Während die Herren Ober im Cafe Sperl mit den Damen der Essensausgabe schäkern, bestellt Christoph Slagmuylder einen großen Mokka. Ein Lieblingskaffeehaus in Wien hat er also bereits, das passende Getränk auch. Im Vorjahr sprang der gebürtige Belgier als Festwochen-Intendant ein, mittlerweile ist sein Vertrag bis 2024 fixiert. Zwei Mal pro Woche nimmt Slagmuylder Deutschunterricht, das Interview führt er dennoch lieber auf Englisch.

Fühlen Sie sich in Wien schon ein bisschen zu Hause?
CHRISTOPHE SLAGMUYLDER: Mein Leben hier besteht in erster Linie aus Arbeit, Arbeit, Arbeit. Wenn ich ein bisschen Freizeit habe, erkunde ich die Stadt zu Fuß, um die Bezirke kennen zu lernen. Jeden Sonntag erobere ich einen anderen.

Welchen haben Sie sich schon erwandert?
Den zweiten zum Beispiel. Er ist wie der Prenzlauer Berg in Berlin, er ist grün, voller junger Leute und Familien und es gibt viel Platz. Ich selbst lebe im achten Bezirk an der Grenze zum siebenten. An einem anderen Tag besuchte ich die Wotrubakirche im 23. Bezirk.

Mit Ihrem ersten Programm bespielen Sie 27 Locations in elf Wiener Bezirken – so viele wie noch nie. Warum muten Sie sich so viel zu?
Ich finde ein Festival in der Stadt sollte sich auch darin bewegen. Wien ist viel mehr als die Konzentration auf wenige Orte. Mir gefällt die Idee, innerhalb von Wien nomadisch zu sein. Deswegen installieren wir auch mehr als ein Festival-Center. Ich möchte ein internationales Festival, aber es braucht Verankerung. Ich weiß, dass die Donaustadt-Sache riskant sein kann, aber ich war einfach fasziniert davon, als mir die Leute von Transdanubien erzählten, dass es eine große Sache ist, über die Donau zu gehen. Deswegen wollte ich dort starten.

Unter Ihrem Vorgänger Tomas Zierhofer-Kin gab es einen Besucherrückgang. Wie läuft es aktuell mit dem Ticketverkauf?
Es läuft sehr gut. Es ist alles neu für mich, ich beobachte und versuche zu verstehen, wie das Festival und die Stadt funktioniert. Während der letzten Jahre haben sich die Festwochen mehrmals stark verändert. Es war nicht alles gut und nicht alles leicht. Wir müssen das Festival umorientieren. Ich hoffe, die Leute geben mir auch eine Chance. Ich habe die letzten zwölf Jahre ein Festival in Brüssel geleitet, das eine sehr gute Reputation in den professionellen Zirkeln hatte. Ich hatte das Gefühl, das war meine DNA, meine Komfortzone. Nun war es Zeit, diese Komfortzone zu verlassen.

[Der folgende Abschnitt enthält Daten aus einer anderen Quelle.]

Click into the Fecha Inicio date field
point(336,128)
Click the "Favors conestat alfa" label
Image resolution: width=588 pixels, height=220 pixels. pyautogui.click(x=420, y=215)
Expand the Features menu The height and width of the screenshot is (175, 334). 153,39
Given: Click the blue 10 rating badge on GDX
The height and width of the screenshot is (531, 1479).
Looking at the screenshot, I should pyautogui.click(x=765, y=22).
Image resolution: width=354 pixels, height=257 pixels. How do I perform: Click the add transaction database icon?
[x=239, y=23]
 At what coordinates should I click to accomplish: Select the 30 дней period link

Ihr erstes Programm, das Sie selbst als Probelauf verstehen, ist sehr performance- und theaterlastig ausgefallen. Wird es in Zukunft wieder Opern geben?
Eine große Frage, die ich oft höre. Ich lasse die Antwort stets offen. Ich denke viel über Live-Musik nach, will sie definitiv abseits von Konzerten auf der Bühne haben, in Formen, die noch nicht als Oper gelten. Die brauchen mehr Zeit. Ich denke 2021 könnte das erste Jahr sein, in dem es realistisch eine uraufgeführte Oper geben könnte.

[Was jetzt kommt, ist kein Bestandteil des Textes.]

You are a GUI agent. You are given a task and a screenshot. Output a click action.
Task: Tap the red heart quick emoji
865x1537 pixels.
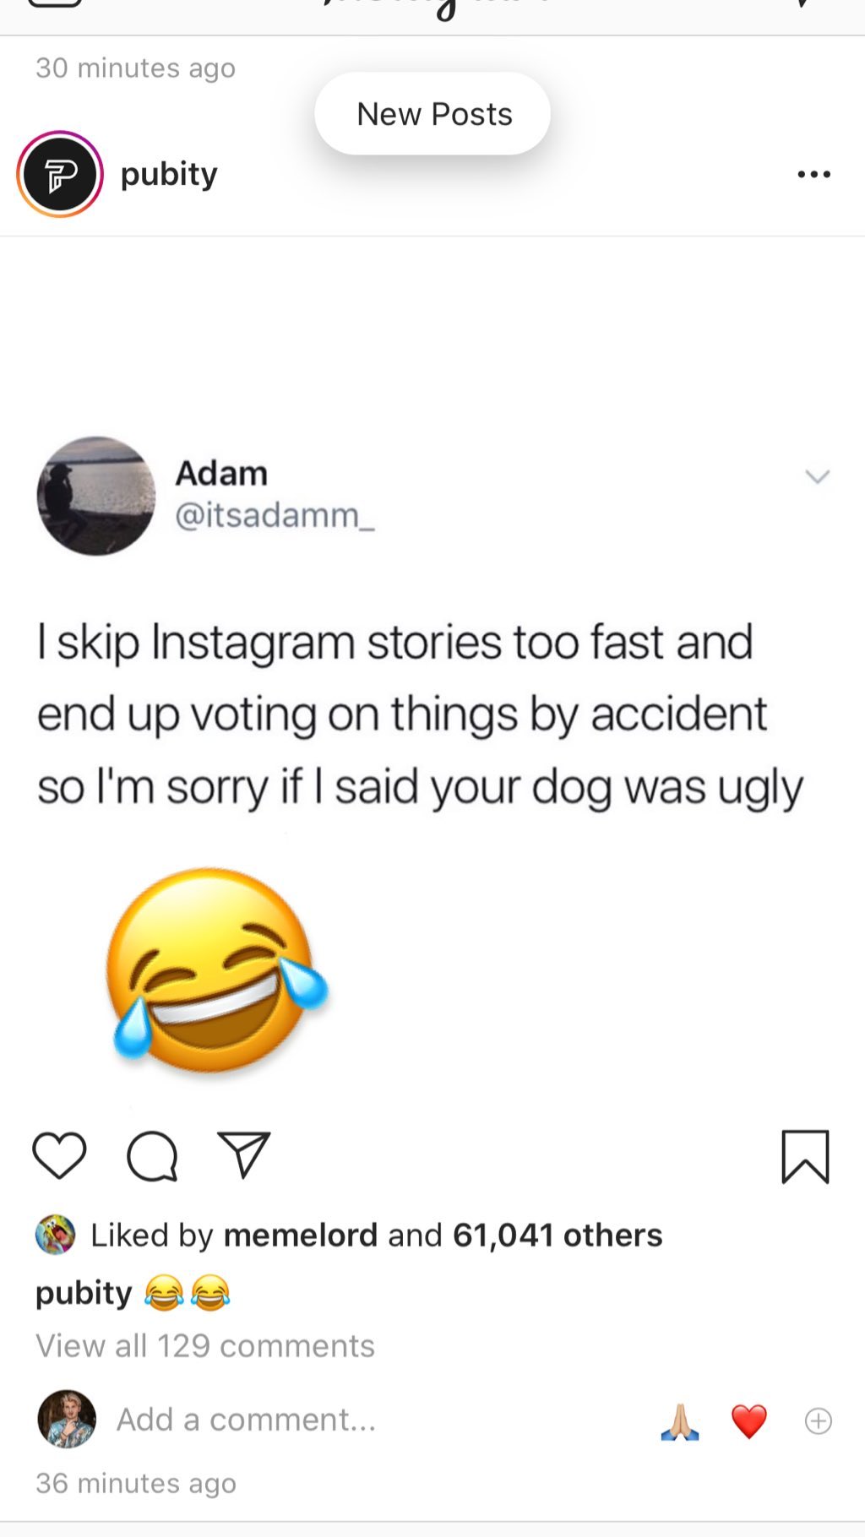click(749, 1421)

In Wien glaubt man gerne, Nabel der Welt und eine Metropole zu sein: Wie sehen Sie das?
Ich würde das so nicht sagen. Wien ist keine kleine Stadt. Ich vergleiche es stets mit Brüssel, wo viele Nationalitäten leben und keine Kultur dominiert, dafür mangelt es an Identität. Wien ist monokultureller als ich es erwartet habe. Es gibt Einfluss osteuropäischer Staaten. Das Zentrum ist wunderschön, aber sehr touristisch.

Viele der KünstlerInnen kennt man aus dem steirischen herbst, den einst die aktuelle Wiener Kulturstadträtin Veronica Kaup-Hasler geleitet hat. Haben Sie vorab viel über solche Details geredet?
Nein, überhaupt nicht. Wir kennen einander von Brüssel, von einem Netzwerk europäischer Festivals. „Bacantes“ von Marlene Monteiro Freitas zum Beispiel war schon in Graz. Jetzt kommt es nach Wien und 2020 gibt es eine neue Arbeit von ihr bei den Festwochen.

Festwochen-Eröffnung: Heute, Rathausplatz Wien. Mit Clara Luzia, Soap&Skin, EsRap u.a. ORF 2 überträgt live ab 21.20 Uhr.